Although we might expect some seasonal variation in transmission of intestinal helminths, the present study failed to detect any significant variation between occurrences of the infection in different months. This differs from the studyof Nzeako in Nigeria who reported seasonality of infection with intestinal helminths [16]. Difference in climatic conditions may explain the different findings.

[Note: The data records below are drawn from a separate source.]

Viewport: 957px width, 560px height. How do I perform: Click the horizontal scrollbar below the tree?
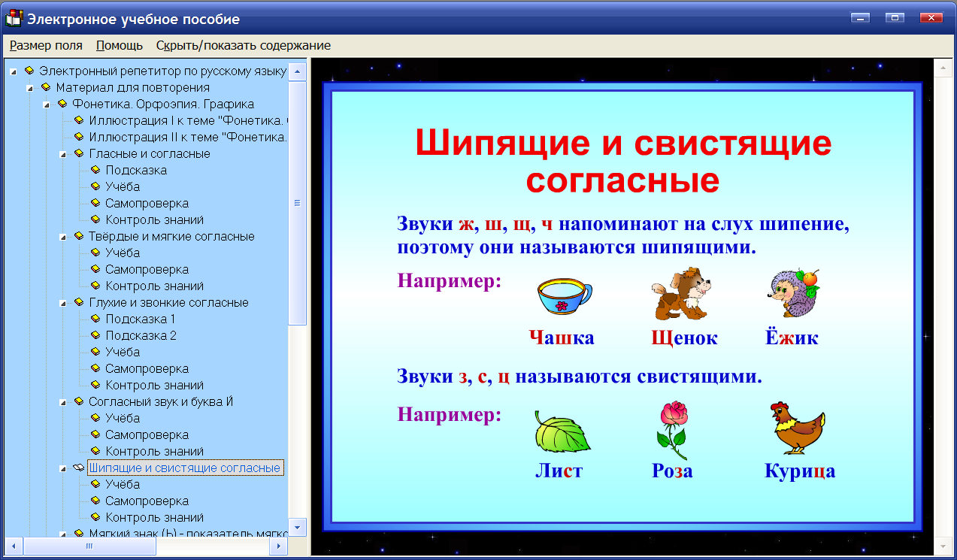tap(90, 546)
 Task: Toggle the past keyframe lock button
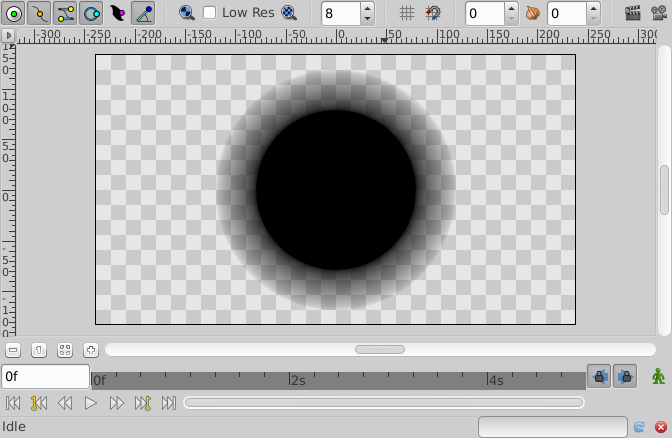click(599, 377)
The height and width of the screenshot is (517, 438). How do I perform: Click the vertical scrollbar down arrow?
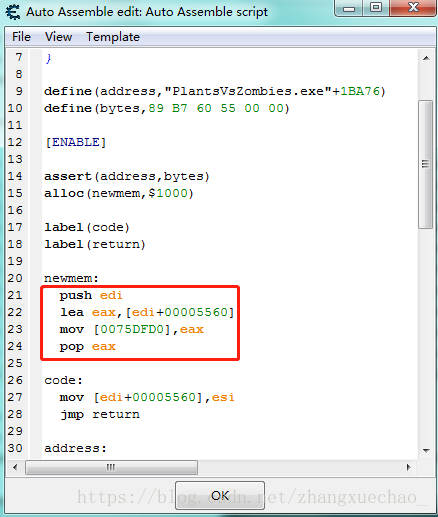426,450
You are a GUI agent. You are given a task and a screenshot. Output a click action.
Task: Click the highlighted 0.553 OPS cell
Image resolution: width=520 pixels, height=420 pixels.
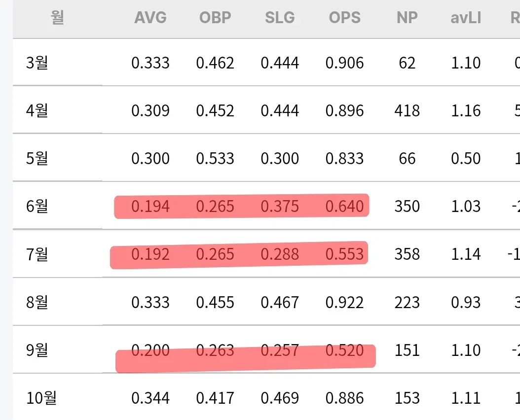pos(344,254)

We conclude that the annual screening of food-handlers in Khartoum is insufficient to monitor parasitic infections and that more frequent screening, for example monthly screening, should be carried out. This could be done cheaply and effectively using direct microscopy of stool samples, which is sufficient to detect a high proportion of infestations. Further studies are recommended to evaluate the different techniques more systematically and to include pathogenic infectious organisms other than intestinal parasites.

References

  1. Cheesbrough M. Medical laboratory manual for tropical countries, 2nd ed. Oxford, Butterworth, 1987.
  2. Webbe G. Recent developments in cestode research. Transactions of the Royal Society of Tropical Medicine and Hygiene, 1995, 89:345–6, 353.
  3. Tanowitz HB, Weiss LM, Wittner M. Tapeworms. Current infectious disease reports, 2001, 3(1):77–84.
  4. Nokes C, Bundy DAP. Does helminth infection affect mental processing and education achievement? Parasitology today, 1994, 10(1):14–8.
  5. Prevention and control of intestinal parasitic infections. Report of a WHO Expert Committee. Geneva, World Health Organization, 1987 (WHO Technical Report Series, No. 749).
  6. Chute GG, Smith RP, Baron JA. Risk factors for endemic giardiasis. American journal of public health, 1987, 77:585–7.
  7. Salih SY, Abdella RE. Symptomatic giardiasis in Sudanese adults and its treatment with tinidazole. Journal of tropical medicine and hygiene, 1977, 80(11):11–3.
  8. Kasim AA, Elhelu MA. Giardiasis in Saudi Arabia. Acta tropica, 1983, 40:155–8.
  9. Luaces AL, Osorio LM, Barrett AJ. A new test for infection by Entamoeba histolytica. Parasitology today, 1993, 9(2):69–71.
  10. Feachem RG. Interventions for the control of diarrhoeal diseases among young children: promotion of personal and domestic hygiene. Bulletin of the World Health Organization, 1984, 62:467–76.
  11. Matyás Z. Role of veterinarians in modern food hygiene. Bulletin of the World Health Organization, 1978, 56(5):699–711.
  12. Al-Lahham AB, Abu-Saud M, Shehabi AA. Prevalence of Salmonella, Shigella and intestinal parasites in food handlers in Irbid, Jordan. Journal of diarrhoeal diseases research, 1990, 8(4):160–2.
  13. Costa-Cruz, JM, Cardoso ML, Marques DE. Intestinal parasites in school food handlers in the city of Uberlândia, Minas Gerais, Brazil. Revista do Instituto de Medicina Tropical de Sao Paulo, 1995, 37(3):191–6.
  14. Tomaso H, Dierich MB, Allerberger F. Helminthic infections in the Tyrol, Austria. Clinical microbiology and infection, 2001, 7(11):639–41.
  15. Ilardia I et al. Epidemiological study of parasitic infection in Somali nomads. Transactions of the Royal Society of Tropical Medicine and Hygiene, 1987, 81(5):771–2.
  16. Nzeako BC. Seasonal prevalence of protozoan parasites in Nsukka, Nigeria. Journal of communicable diseases, 1992, 24(4):224–30.